Best described as an unbalanced sample platter of vapid conservative beliefs, Harold Cronk’s “God Bless the Broken Road” is not concerned with disputing any of the preconceived notions coastal dwellers may have about Middle America, but rather leans into them shamelessly for a Christian drama squarely aimed at women and veterans.
Seemingly inspired by the eponymous song originally released by the Nitty Gritty Dirt Band in 1994 and further popularized thanks to country group Rascal Flatts in 2005, the faith-based narrative is the latest cash cow from the team that unleashed the vitriolic, Islamophobic and generally disturbing “God’s Not Dead” franchise. Both the original “God’s Not Dead” and its sequel were directed and co-written by Cronk and became bastions of Evangelical propaganda with combined box-offices grosses of over $80 million. He was, however, not directly involved with this year’s much less successful third installment.
Advantageously set in small-town Kentucky, “Broken Road” first introduces us to Amber Hill (Lindsay Pulsipher, “True Blood”) while she rejoices in her blissfully constructed reality as a housewife and devoted mother with a husband in the military. Amber couldn’t ask for more: her pre-teen daughter Bree (Makenzie Moss, “Steve Jobs”) is a cheerful churchgoing kid and her God-given musical talent allows Amber to direct the congregation’s choir.
But as it turns out, being the victim of a major calamity is the only path to truly understanding how much the omnipresent power in the clouds cares for you. Ambushed in Afghanistan during the film’s inessential battle sequence pandering to its target audience, Sgt. Hill (Liam Matthews) tragically dies a hero. Totally on brand, the production made sure to have enemy fighters repeatedly yell “Allahu Akbar” during said action scene, just in case there was any doubt about the identity of the villains in their eyes.
Two years later, Amber is still recovering from the devastating loss. She’s been uprooted from her place of comfort and propelled into the workforce out of financial need. Though Bree continues to engage with church folks at mass and Sunday school, Amber no longer attends. Her once unwavering faith has morphed into anger towards a God that promised blessings and delivered misery. Long hours as a waitress at the local diner, a nagging ex-mother-in-law (Kim Delaney), and the very real possibility of losing her home dishearten her. “I’ve got this,” Amber tells friends, even if her circumstances are evidently dire.
See, the thing is that, no matter how resilient and industrious she is, the movie explains, unless she returns to Christ, more terrible punishments will come her way. Moving on in this universe doesn’t mean Amber finding a new career or starting her own business to be self-sufficient and provide for her child. According to “Broken Road,” only through a new man can she be granted such stability and fulfillment. Luckily, stock car race driver Cody Jackson (Hallmark Channel staple Andrew W. Walker), a wholesome daredevil and a prime masculine role model, is up for the task of saving the female lead from her disgrace as a single mother.

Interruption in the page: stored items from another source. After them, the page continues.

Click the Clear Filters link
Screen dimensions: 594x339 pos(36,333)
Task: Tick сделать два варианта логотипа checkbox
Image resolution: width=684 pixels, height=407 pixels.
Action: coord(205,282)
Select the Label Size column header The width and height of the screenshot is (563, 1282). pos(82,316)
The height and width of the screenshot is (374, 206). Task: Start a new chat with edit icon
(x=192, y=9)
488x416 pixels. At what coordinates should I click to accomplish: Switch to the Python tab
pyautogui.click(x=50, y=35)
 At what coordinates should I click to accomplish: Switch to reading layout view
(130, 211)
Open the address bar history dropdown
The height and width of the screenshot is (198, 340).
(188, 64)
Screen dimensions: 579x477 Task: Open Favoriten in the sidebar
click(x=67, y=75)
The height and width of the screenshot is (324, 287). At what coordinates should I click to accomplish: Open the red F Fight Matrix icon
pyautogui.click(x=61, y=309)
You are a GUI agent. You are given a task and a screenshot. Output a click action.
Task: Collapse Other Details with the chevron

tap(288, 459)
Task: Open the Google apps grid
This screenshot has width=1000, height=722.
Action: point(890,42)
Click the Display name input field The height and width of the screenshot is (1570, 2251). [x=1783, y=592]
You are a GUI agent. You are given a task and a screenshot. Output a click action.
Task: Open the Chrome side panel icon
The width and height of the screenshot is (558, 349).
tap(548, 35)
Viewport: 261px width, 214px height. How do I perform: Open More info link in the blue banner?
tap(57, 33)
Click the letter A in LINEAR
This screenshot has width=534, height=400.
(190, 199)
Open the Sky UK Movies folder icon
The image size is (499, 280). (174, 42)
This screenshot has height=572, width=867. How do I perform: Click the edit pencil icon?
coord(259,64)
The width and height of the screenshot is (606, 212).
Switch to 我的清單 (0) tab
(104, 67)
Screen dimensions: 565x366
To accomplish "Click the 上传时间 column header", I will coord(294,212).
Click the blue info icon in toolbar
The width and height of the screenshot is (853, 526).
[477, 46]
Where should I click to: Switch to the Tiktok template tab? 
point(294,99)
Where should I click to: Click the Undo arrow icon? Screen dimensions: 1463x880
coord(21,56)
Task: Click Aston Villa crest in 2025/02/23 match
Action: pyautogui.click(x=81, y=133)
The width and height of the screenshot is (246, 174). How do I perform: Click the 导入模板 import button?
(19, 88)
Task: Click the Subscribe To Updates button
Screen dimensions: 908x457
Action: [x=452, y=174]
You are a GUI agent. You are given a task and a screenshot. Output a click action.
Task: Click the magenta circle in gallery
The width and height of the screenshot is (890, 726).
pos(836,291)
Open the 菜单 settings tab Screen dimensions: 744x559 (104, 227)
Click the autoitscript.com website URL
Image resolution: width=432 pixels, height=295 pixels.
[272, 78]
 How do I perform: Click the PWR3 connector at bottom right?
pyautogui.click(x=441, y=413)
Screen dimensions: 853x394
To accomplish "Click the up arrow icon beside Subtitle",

In Cronk and Jennifer Dornbush’s cluttered screenplay, Cody gets his own subplot about trying to get back to racing following a hair-raising crash. It goes nowhere profound and leads to an unsurprising resolution. On a similarly inconsequential vein, one of Sgt. Hill’s comrades injured in combat with him, Mike Nelson (Arthur Cartwright, “Do You Believe?”), comes to town to tell Amber the truth about her husband’s death. Instead of reading as a heartfelt, standout instance, their encounter gets buried under the million other loose ends fighting for attention.
Let’s not forget that young Bree is also used as the vehicle to transform a biblical parable into a literal lesson: she is given a mustard seed, which she names Matt, and blindly believes it will grow. “Matt the Mustard Seed” succeeds at being the least irritating character on screen. Poor Amber only gets a cathartic moment when she questions her God by desperately screaming outside her church, yet her neighbors’ indisposition to help her in meaningful ways is never questioned. No one offers to lend her money to alleviate her burden even when they know that’s her current struggle. One can only guess this aligns with conservatives’ principle of hard work over handouts.
To be fair, Pulsipher’s turn is, in fact, moving. There’s an internalized pain she is able to translate into physical mannerisms and facial expressions. We believe in her distress, if not in the character’s problem-solving skills. No one among the rest of the cast members (many of whom have worked with Cronk before) is insufferable enough to single out, but neither are they praiseworthy.
Putting “Broken Road” into perspective, it’s safe to say that the absurdity and outrageousness in “God’s Not Dead” has been toned down this time around. There are no atheists dying on the streets or a farfetched trial that would make Trump fans salivate. Still, what remains unchanged about the director and his team is that craftsmanship is obviously not a critical concern for them. A convoluted plot leaking sappiness, in-your-face preachy dialogue, and TV-movie-style lighting are adequate, so long as its bigoted message is getting out there. “God Bless the Broken Road” is subtler than its predecessors, but that’s not saying much.